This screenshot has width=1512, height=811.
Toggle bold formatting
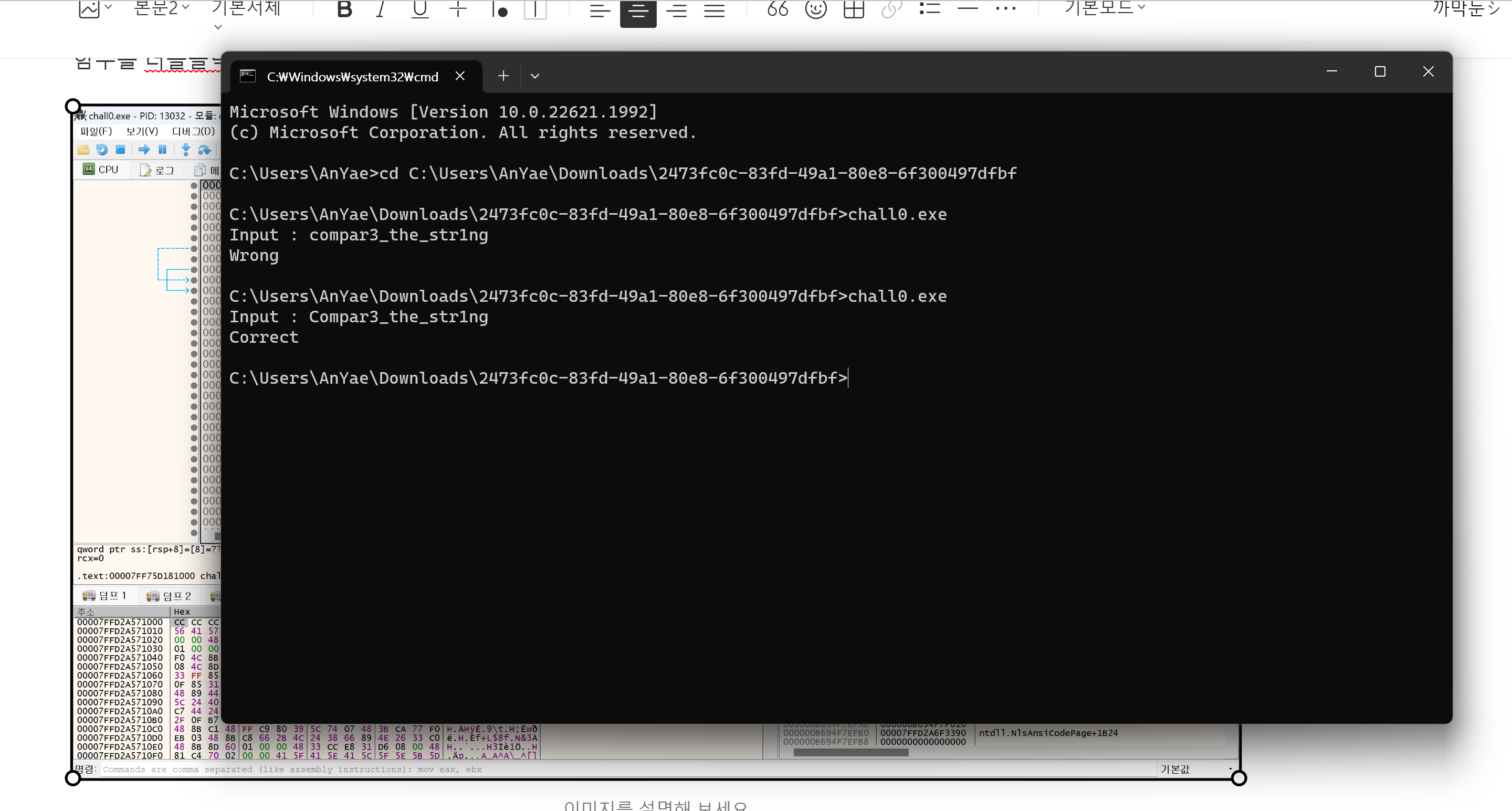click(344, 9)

---*---

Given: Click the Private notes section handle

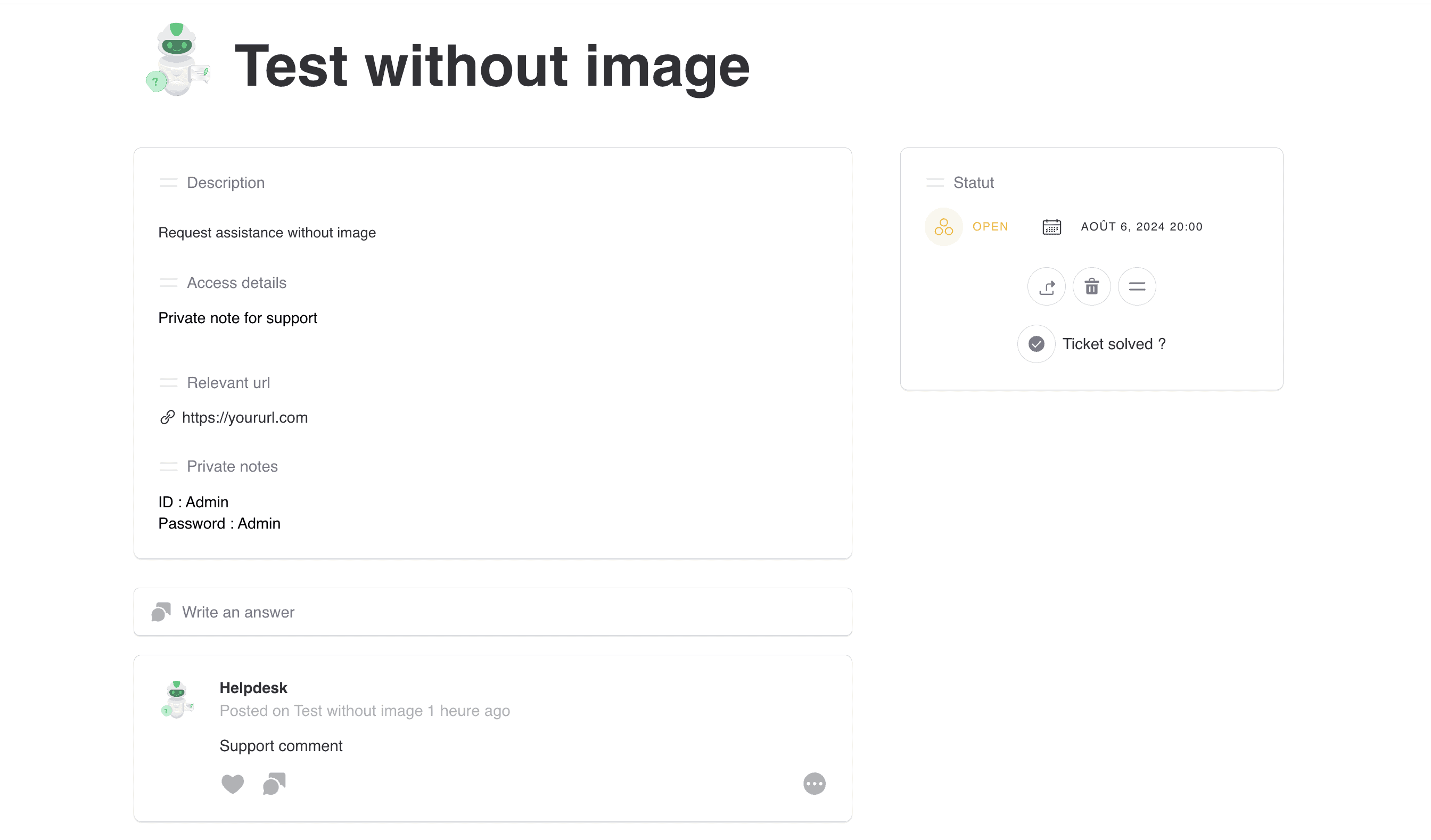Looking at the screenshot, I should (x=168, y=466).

---*---

TASK INSTRUCTIONS:
Quote the rows exactly, starting at the line with "This screenshot has width=1512, height=811." and ending at the line with "click(344, 9)", with both of those lines included. Leave the pictures out of your answer.

EXERCISE SOLUTION:
This screenshot has width=1512, height=811.
Toggle bold formatting
click(344, 9)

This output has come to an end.